В ресторане за их столиком оказались лилипуты: муж и жена. Крымов разговаривал с ними, как с давними знакомыми, чем немало удивил Алику.
– Мы с Альбертом последний раз виделись, она еще не родилась… – объяснял Крымов маленькой Зинаиде, кивая головой в сторону Алики. – В ту нашу встречу он говорил, что собирается жениться, и все восхищался именем невесты. Зоя, Зоя… твоим, Зоя, именем. Мол, в этом имени есть что-то средневековое, от алхимии, от астрологии… ты помнишь, Альберт?
– Средневековое? Я не знаю, но мне так вроде бы казалось, – с трудом припоминал малыш Альберт, одетый, впрочем, в хорошо сшитый модный костюмчик, при галстуке и в начищенных башмачках, сильно не достающих до пола.
– Зоя – это древнегреческое имя, оно значит – жизнь, – пояснила Алике Зинаида.
– Это действительно так, – включился Альберт, – уже двадцать пять лет Зоя – это моя жизнь. Кстати, Андрей, поздравь нас, вчера у нас родился внук. Нам сказали по телефону: совершенно нормальный мальчик – пятьдесят четыре сантиметра.
– Да! – с энтузиазмом подтвердила Зоя.
– Поздравляю! – от души обрадовался и Крымов.
– Удивительно… А сын сейчас в армии.
– Ну, а вообще, как дела? – с интересом поддерживал разговор Крымов. – Неужели всё «Сильву» даете?
– Даем, – засмеялась Зоя. – Всё «Сильву» даем…
Празднично играла музыка из «Сильвы». Летний театр был засыпан непривычным для Ялты снегом. Маленькие артисты пели речитативом:
– Помню море голубое, крики чаек, шум прибоя, мы одни у диких скал…
– Были мы совсем как дети, целовал я руки эти, эти локоны ласкал… – отвечал Альберт.
Женщина продолжала:
– Как больно в час тоски вечерней о шутке вспомнить роковой.
– Но я тебе не лга-а-ал… – Альберт ловко вступал вовремя, а Крымов и Алика, сидящие рука к руке в полупустом зрительном зале, с удовольствием наблюдали этот трогательнейший спектакль, и ангел, которого когда-то показывал Алике Бананан, по-прежнему целился стрелой в небеса из горящих звезд, которые изображали зажженные лампочки.
– Нет, но ты поверь мне, я всегда твой… – продолжал клясться Альберт, и маленькая женщина в длинном, до полу, платье отвечала:
– Наста-а-али дни печали, была разлука тяжела. Довольно все про все сказали, но вот любовь, любовь ушла…

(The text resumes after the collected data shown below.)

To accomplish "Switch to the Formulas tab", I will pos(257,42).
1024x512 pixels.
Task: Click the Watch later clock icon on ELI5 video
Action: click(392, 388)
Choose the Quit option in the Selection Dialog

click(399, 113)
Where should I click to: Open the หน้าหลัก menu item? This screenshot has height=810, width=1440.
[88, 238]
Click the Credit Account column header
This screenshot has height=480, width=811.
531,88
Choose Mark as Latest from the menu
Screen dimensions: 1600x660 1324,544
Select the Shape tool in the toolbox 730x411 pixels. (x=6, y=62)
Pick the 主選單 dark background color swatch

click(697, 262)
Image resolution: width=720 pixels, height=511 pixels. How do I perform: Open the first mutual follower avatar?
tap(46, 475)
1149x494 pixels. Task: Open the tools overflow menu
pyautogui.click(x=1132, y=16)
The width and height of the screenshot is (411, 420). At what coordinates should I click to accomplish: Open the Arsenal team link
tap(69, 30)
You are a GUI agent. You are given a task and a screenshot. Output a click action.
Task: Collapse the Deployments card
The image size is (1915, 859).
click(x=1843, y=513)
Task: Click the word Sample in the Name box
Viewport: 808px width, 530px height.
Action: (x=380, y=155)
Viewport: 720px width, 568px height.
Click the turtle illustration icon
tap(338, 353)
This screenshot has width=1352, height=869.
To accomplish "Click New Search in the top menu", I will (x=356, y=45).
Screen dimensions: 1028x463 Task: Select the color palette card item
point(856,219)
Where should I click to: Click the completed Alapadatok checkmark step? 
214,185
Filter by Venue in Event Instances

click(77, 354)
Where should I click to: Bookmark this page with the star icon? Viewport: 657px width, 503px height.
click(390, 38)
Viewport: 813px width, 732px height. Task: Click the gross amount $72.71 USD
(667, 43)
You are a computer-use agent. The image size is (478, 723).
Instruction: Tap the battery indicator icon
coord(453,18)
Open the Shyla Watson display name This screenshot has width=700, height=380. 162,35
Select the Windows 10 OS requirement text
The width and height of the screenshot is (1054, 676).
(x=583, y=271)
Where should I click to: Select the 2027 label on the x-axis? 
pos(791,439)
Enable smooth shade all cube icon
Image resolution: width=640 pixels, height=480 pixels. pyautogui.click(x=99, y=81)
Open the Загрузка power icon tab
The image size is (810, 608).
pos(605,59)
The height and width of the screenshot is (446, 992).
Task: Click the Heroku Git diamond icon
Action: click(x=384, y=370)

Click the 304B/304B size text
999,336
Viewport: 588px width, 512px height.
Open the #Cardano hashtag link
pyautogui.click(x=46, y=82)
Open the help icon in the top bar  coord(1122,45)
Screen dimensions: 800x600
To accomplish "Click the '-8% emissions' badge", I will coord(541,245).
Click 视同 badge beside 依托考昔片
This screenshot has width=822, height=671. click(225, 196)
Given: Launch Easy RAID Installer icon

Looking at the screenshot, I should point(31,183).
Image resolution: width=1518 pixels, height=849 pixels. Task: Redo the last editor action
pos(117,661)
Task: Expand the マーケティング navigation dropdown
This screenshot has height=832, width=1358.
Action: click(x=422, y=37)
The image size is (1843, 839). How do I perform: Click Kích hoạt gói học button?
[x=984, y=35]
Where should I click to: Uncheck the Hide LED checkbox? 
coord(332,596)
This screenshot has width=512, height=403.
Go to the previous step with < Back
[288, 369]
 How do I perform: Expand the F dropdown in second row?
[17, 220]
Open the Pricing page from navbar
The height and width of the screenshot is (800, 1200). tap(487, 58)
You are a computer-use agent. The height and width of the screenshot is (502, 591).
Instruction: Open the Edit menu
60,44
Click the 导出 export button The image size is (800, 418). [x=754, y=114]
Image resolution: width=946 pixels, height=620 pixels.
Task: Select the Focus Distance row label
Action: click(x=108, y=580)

Тут Альберт и маленькая женщина обняли друг друга и запели теперь уже вместе:
– Помнишь ли ты, как улыбалось нам счастье, как мы клялись вечно друг друга любить? Скованы мы этой пленительной властью, нашу любовь можно ль забыть?!
Светало поздно, но Крымов с Аликой все еще лежали в постели. Слушали плеер с наушниками для двух персон. Крымов был голый, но в шляпе.
«Труженики Липецкого машиностроительного комбината, – говорил им диктор по плеерному радио, – взяли на себя новые обязательства по повышению производительности труда…»
– Ох, – с ненавистью выдохнул Крымов, – до чего же вся эта хреновина надоела. Ну какая там, к черту, производительность труда – чем больше ты горбатишься, тем меньше тебе платят. Давай, крути дальше.
Алика прокрутила колесико плеера. Вдруг запел Джо Дассен.
– О-о! – обрадовался Крымов. – Оставь… Этого оставь.
Дассен пел по-французски, Алика, тоже по-французски, ему подпевала.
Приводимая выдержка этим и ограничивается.